El presidente estadounidense Donald Trump escaló la controversia al publicar en su cuenta de Truth Social una imagen que muestra el mapa de Venezuela completamente pintado con los colores de la bandera estadounidense, acompañado de la inscripción "Estado 51". Esta provocadora publicación se produce apenas horas después de que Trump afirmara durante una entrevista con Fox News que está "considerando seriamente" la posibilidad de convertir a Venezuela en un nuevo estado estadounidense. La declaración ha sido interpretada por analistas políticos como un mensaje con fuertes connotaciones intervencionistas hacia la región.
La imagen publicada por Trump omite deliberadamente el territorio del Esequibo, región que Venezuela reclama como propia ante Guyana y cuya disputa se encuentra actualmente bajo revisión de la Corte Internacional de Justicia. Esta exclusión del mapa genera interrogantes sobre la interpretación geopolítica de Trump respecto a la soberanía territorial venezolana. Los observadores internacionales señalan que la omisión podría reflejar una estrategia calculada para influir en los litigios territoriales de la región.
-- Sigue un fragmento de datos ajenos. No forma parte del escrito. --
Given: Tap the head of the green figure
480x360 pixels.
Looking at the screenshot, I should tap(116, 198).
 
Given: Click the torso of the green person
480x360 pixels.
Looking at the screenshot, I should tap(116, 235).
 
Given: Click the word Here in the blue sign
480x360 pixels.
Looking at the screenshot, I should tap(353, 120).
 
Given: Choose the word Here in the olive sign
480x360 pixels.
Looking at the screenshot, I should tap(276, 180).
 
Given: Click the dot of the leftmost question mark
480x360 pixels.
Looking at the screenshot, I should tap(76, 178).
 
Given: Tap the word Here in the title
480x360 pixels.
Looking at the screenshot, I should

La propuesta estadounidense ha generado una respuesta inmediata del gobierno venezolano. Delcy Rodríguez, quien encabeza el ejecutivo tras la captura de Nicolás Maduro, rechazó categóricamente las declaraciones de Trump manifestando que Venezuela "jamás" ha considerado convertirse en el estado 51 de Estados Unidos. Rodríguez realizó estas declaraciones desde La Haya, donde participa en audiencias ante la Corte Internacional de Justicia por el diferendo territorial con Guyana, ampliando así la repercusión diplomática del incidente.
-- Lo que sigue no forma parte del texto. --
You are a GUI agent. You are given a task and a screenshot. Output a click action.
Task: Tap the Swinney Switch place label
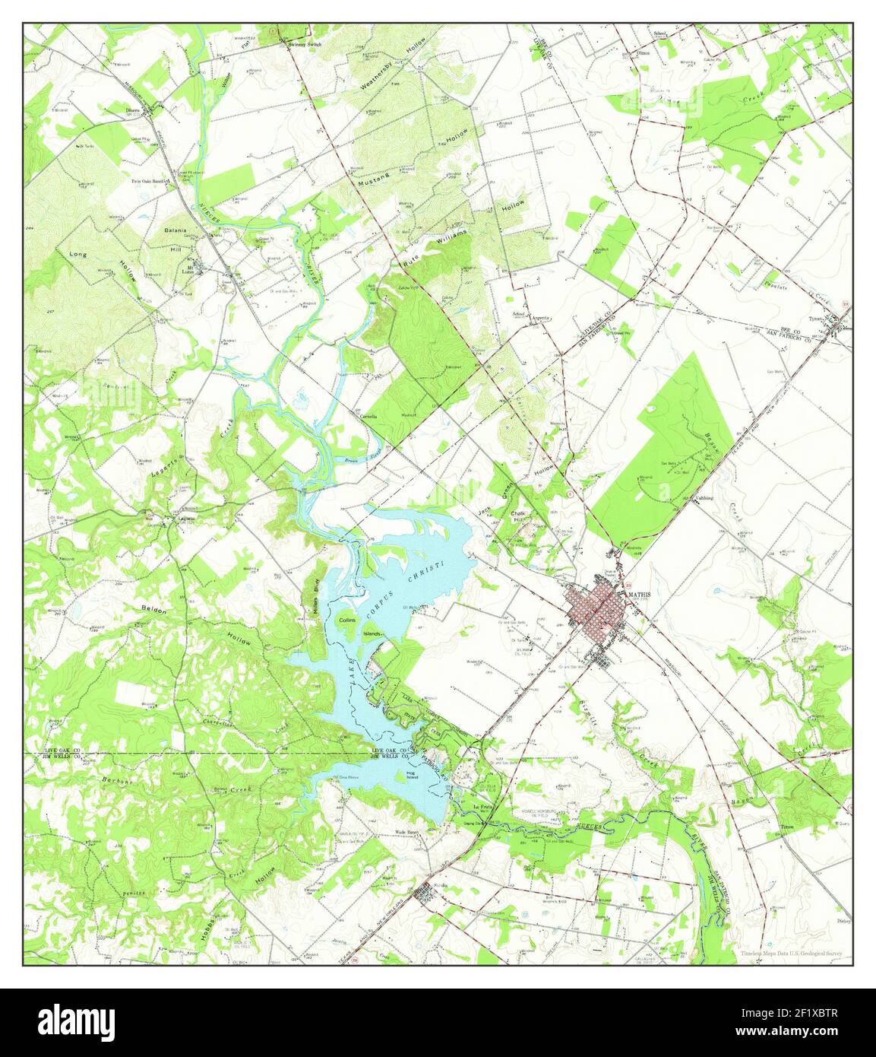pos(305,45)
La funcionaria venezolana enfatizó que los ciudadanos de su país aman profundamente su independencia y reverencian a sus héroes independentistas, rechazando categóricamente cualquier posibilidad de integración territorial con Estados Unidos. Las declaraciones de Trump continúan intensificando la tensión diplomática en América Latina y plantean serias interrogantes sobre las verdaderas intenciones geopolíticas del gobierno estadounidense hacia la región. Expertos advierten que este tipo de pronunciamientos podrían afectar las relaciones interamericanas en los próximos meses.